There is to a growing trend where VDI pilots go well until virtual desktops are being rolled out in production environments with thousands of users, when unexpected performance and cost overrun problems start to occur. Users start to complain about sluggish applications and ask for their laptops back.
Attempts at fixing these performance problems by using traditional virtual desktop planning tools and by throwing more hardware at the problem quickly cause cost overruns, kill ROI and typically don’t resolve the performance issue.
We are proud to announce a new groundbreaking VDI performance assessment service, eG Perform™, to help companies pre-empt and overcome virtual desktop performance issues so they can deliver on the desktop virtualization promise of flexibility, scalability and end-user satisfaction. eG Perform fills a huge gap in the market by identifying VDI bottlenecks and helping companies restore performance and deliver on the promise of desktop virtualization.
In the early stages of VDI deployment, focus was on desktop virtualization viability. Pre-deployment assessments were used to determine the virtualization readiness of physical desktops. As the technology matured, the focus is shifting to performance assurance, right sizing and optimization of large scale deployments. Consequently, performance assessment has had to evolve from just focusing on physical desktops to a complete analysis of the virtual desktop infrastructure.

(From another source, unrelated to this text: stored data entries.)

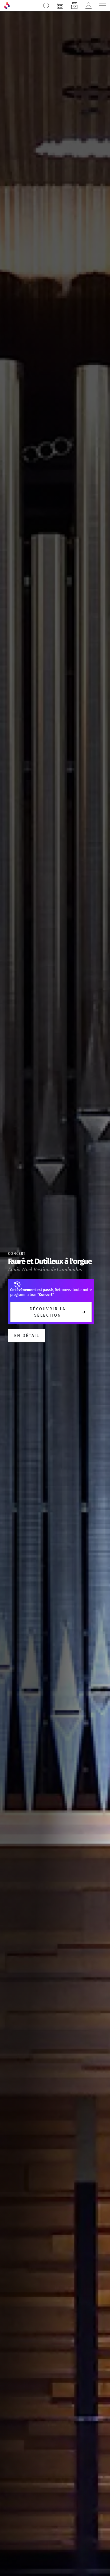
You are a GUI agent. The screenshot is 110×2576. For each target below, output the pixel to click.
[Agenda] (60, 5)
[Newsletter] (74, 5)
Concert (16, 1253)
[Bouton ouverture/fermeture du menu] (102, 5)
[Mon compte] (88, 5)
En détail (26, 1335)
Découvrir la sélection (48, 1312)
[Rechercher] (45, 5)
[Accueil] (7, 5)
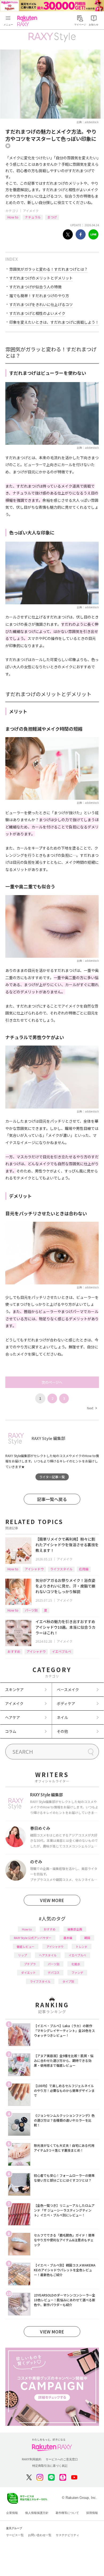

VDI Performance Assessment Overview
eG’s new VDI performance assessment service leverages eG Innovations’ patented and award-winning cloud-based performance assurance platform that delivers pre-emptive, automated, and integrated performance assurance for dynamic IT environments. eG Perform deploys a unique methodology and patented technology to provide VDI project managers with:
Actionable insight and guidance to quickly diagnose and resolve performance bottlenecks, and deliver on the promise of exceptional performance, user productivity, and ROI;
Complete end-to-end performance visibility and diagnosis across every tier, every layer of the virtual desktop service – Citrix, VMware, Network, Active Directory, Storage, Applications – so you know what’s working and what’s not; and,
Detailed reports and powerful analytics to right-size and optimize the virtual desktop infrastructure and increase ROI, complete with actionable insight into hardware bottlenecks, top users, top apps, critical dependencies, etc.
Integrated with eG’s on-demand cloud-based performance assurance platform eG-on-Tap, the eG Perform assessment service allows enterprises to baseline their current VDI performance, understand critical bottlenecks, and identify how they can optimize their virtual desktop infrastructure for peak performance and cost efficiency.
Free Assessment Offer
Enterprises interested in trying out the service risk-free can get a complete eG Perform analysis for up to five servers free of charge for a three-week period. The service will deliver a comprehensive report documenting the current performance of the virtual desktop infrastructure complete with identified performance bottlenecks and areas for optimization.
Desktop transformation promises to reduce cost, improve reliability, and provide better user productivity. Especially in complex hybrid desktop environments, many organizations are looking to accelerate deployments and improve the desktop experience to deliver business value and accommodate user requirements for personalization, application performance and security.